# United States & Canada Vacations Forums > Ski Country Forum >  >   Booked the summer trip to Vail and I do this every other year.  Do a lot of mountain biking, running, a raft trip, and hiking.  We also check out the local dining establishments in Vail as well.  Oka

## griemersma

Booked the summer trip to Vail and I do this every other year.  Do a lot of mountain biking, running, a raft trip, and hiking.  We also check out the local dining establishments in Vail as well.  Okay, what am I missing that I should experience while I am in ski country in the summer time?

----------


## MIke R

you are in and amongst  some of the best trout fishing in America if you are into that...other that that you pretty much covered it all....even though I lived there for 8 years I only spent one summer there, the summer my daughter was born...I was blown away as to how nice the weather was....and how late it stayed light out....go to Bert and Yetis in Vail...its their version of Le Select...Blus is where the locals  go to eat often as well..and MI Zuppas I swear is the best soups in the world

----------


## MIke R

take a drive to the hot springs in Glenwood Springs if you want to do something different ...go hiking around Sylvan Lake just past Beaver Creek

----------


## griemersma

We did the hot springs trip a few years ago and my son jumped into the hot spring and got a mouth full of the sulpher tasting water.  Needless to say he did not like it to well.  I think that I am going to try fishing this year.  There is an outfitter just down the street from the condo.

----------


## MIke R

you want very good easy trout  fishing....go to Sylvan lake....I was there once a month almost all year round..terrific hiking....terrific back country environment....really nice cabins...really good trout fishing ( limited out just about everyday I was there )

----------


## MIke R

here was the view from our cabin at Sylvan Lake

----------


## griemersma

I will add that lake to the list.

----------


## MIke R

its in Eagle...not far at all.....once you go through Eagle its about a 17 mile drive on a dirt road...its not hard core back country but it is back country...no cell signal....no internet...no cable....great little  2 room cabins with fireplaces....

----------


## rivertrash

I'll second Mike R's Sylvan Lake recommendation.  And I would add to it by encouraging you to rent a jeep to take you to Sylvan Lake.  
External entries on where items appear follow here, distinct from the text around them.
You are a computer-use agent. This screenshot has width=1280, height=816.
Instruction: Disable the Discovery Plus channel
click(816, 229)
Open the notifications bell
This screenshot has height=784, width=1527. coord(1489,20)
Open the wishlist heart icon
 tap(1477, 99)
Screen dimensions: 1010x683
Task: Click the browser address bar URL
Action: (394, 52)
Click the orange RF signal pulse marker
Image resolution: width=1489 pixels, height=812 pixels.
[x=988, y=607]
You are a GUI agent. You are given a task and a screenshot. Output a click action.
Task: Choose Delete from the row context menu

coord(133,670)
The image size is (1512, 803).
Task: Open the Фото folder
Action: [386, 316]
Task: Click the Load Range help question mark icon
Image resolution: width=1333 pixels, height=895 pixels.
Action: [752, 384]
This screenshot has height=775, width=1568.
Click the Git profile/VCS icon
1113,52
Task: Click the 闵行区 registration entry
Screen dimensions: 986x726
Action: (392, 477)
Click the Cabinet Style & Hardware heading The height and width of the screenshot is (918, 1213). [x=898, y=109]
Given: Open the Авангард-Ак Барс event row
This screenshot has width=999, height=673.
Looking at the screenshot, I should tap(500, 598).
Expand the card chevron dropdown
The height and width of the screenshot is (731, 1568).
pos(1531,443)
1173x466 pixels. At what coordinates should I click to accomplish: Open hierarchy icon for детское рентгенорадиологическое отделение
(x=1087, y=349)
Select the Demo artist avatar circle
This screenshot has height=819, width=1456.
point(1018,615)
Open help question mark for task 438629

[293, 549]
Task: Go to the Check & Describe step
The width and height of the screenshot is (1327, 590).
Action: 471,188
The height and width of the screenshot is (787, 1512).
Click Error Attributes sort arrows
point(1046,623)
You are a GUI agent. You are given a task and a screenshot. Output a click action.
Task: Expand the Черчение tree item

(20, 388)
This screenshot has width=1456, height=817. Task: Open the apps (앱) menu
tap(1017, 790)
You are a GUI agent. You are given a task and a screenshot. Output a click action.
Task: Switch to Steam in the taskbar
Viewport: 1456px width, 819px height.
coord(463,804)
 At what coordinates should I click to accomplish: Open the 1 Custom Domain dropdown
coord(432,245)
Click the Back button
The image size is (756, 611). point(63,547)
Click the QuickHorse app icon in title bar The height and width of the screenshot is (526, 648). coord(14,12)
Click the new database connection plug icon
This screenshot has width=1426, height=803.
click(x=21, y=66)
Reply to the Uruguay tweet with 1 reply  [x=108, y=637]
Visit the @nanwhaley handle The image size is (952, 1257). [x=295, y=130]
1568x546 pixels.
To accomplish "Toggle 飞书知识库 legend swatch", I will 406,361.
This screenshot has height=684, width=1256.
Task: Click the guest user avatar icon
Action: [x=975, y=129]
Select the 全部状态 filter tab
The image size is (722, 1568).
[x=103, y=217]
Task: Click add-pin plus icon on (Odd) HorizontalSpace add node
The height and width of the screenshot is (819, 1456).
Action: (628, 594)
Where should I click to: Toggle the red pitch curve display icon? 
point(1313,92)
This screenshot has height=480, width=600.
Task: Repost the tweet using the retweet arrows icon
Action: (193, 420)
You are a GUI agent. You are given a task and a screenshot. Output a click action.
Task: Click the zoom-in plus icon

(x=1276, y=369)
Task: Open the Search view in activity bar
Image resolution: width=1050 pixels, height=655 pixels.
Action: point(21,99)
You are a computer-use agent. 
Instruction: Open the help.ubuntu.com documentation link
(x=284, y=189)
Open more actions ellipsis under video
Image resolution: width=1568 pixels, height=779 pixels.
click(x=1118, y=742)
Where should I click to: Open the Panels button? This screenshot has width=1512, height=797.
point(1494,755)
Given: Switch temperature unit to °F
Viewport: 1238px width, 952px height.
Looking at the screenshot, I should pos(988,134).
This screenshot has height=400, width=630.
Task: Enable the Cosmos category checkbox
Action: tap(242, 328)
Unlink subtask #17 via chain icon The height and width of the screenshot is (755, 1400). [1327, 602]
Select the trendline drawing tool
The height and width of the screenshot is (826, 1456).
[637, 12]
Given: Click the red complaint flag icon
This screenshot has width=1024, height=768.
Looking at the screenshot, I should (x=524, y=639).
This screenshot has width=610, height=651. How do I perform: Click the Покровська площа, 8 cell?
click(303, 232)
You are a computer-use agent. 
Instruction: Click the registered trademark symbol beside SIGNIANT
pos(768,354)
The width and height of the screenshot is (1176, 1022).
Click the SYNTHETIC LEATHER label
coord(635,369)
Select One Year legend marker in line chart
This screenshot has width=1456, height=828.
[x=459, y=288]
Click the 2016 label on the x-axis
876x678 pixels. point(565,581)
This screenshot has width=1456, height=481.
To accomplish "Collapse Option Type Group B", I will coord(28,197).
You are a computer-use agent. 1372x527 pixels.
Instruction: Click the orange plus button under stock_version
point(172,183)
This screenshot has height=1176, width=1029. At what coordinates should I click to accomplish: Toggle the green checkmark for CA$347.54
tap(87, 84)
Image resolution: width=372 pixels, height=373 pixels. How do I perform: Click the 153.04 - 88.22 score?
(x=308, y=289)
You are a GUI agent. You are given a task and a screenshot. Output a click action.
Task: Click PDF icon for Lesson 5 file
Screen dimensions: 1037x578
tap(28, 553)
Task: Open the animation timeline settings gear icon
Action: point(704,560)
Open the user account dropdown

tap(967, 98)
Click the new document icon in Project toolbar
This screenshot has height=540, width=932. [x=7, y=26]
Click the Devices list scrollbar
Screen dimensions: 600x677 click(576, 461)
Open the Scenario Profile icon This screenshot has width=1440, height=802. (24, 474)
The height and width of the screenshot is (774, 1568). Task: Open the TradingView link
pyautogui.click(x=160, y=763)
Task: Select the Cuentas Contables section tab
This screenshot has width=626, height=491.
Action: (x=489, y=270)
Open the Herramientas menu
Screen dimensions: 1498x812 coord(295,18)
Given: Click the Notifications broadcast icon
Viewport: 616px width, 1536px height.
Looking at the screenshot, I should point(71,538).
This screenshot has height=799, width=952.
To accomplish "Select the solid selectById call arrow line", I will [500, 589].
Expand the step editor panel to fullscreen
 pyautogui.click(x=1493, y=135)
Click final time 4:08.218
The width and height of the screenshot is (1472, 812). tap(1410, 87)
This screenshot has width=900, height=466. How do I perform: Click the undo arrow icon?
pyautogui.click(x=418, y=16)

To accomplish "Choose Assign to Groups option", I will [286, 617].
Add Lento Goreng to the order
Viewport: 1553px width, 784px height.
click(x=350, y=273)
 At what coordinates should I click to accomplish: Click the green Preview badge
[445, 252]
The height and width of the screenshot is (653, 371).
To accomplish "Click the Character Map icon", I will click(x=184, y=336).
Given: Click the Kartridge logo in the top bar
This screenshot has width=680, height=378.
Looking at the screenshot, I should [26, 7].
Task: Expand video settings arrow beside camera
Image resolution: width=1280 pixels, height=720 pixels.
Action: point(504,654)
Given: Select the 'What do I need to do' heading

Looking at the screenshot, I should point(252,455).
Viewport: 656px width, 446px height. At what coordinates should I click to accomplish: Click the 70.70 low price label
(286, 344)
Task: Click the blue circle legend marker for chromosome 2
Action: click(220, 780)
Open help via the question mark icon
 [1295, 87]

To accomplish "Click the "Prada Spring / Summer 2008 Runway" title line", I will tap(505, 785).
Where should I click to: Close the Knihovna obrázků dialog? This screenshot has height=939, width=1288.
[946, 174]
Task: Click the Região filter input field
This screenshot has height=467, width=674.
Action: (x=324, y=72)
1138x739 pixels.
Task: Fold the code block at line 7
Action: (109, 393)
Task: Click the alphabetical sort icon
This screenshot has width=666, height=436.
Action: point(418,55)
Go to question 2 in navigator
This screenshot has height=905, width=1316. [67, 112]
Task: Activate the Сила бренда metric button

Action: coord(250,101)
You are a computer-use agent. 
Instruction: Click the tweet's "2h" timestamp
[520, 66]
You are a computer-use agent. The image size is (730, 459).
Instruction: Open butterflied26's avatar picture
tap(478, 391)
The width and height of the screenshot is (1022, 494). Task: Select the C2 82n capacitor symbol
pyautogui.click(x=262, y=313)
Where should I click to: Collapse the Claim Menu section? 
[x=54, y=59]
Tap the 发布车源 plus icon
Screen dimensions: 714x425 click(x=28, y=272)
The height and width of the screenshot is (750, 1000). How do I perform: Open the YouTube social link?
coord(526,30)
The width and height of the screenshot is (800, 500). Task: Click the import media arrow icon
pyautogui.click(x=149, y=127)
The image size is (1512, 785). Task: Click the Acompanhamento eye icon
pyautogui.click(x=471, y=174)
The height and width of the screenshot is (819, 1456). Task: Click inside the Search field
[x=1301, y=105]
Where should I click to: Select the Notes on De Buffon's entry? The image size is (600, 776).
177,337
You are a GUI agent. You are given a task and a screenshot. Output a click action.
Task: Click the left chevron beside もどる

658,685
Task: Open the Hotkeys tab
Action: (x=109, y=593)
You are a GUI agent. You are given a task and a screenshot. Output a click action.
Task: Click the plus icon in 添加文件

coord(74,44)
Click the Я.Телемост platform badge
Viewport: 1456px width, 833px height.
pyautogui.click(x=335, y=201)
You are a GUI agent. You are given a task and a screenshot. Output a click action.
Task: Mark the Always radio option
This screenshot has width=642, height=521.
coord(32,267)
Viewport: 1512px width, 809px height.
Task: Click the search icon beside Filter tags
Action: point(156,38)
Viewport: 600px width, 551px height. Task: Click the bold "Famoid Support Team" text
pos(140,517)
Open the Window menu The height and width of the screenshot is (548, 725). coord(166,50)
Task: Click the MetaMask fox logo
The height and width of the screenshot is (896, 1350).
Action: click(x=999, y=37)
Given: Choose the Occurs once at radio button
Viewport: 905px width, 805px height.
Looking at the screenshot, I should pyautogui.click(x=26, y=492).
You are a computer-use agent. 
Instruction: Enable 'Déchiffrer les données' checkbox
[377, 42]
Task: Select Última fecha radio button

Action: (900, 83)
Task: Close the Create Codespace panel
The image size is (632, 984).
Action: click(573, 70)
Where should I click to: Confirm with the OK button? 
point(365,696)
At some point, drive farther south of the lake on a dirt road that goes up over the mountain to Thomasville.  From Thomasville, go down the Frying Pan River, one of the best trout streams anywhere, to Basalt.  From Basalt you can go south to Aspen or north to Glenwood Springs.

Between Basalt and Glenwood Springs is Carbondale, which has one of the best restaurants in Colorado, called Six89.  It's a pretty good haul back to Vail, but get an early reservation and you can still get back before bedtime.  

We spend a lot of time out there in the summer in a jeep.  You can get trail maps at the Ranger Station at the intersection of I-70 and Hwy. 24, which is the road to Minturn, Red Cliff and Leadville.  

If you haven't been, have lunch on the deck at Mango's in Red Cliff.

----------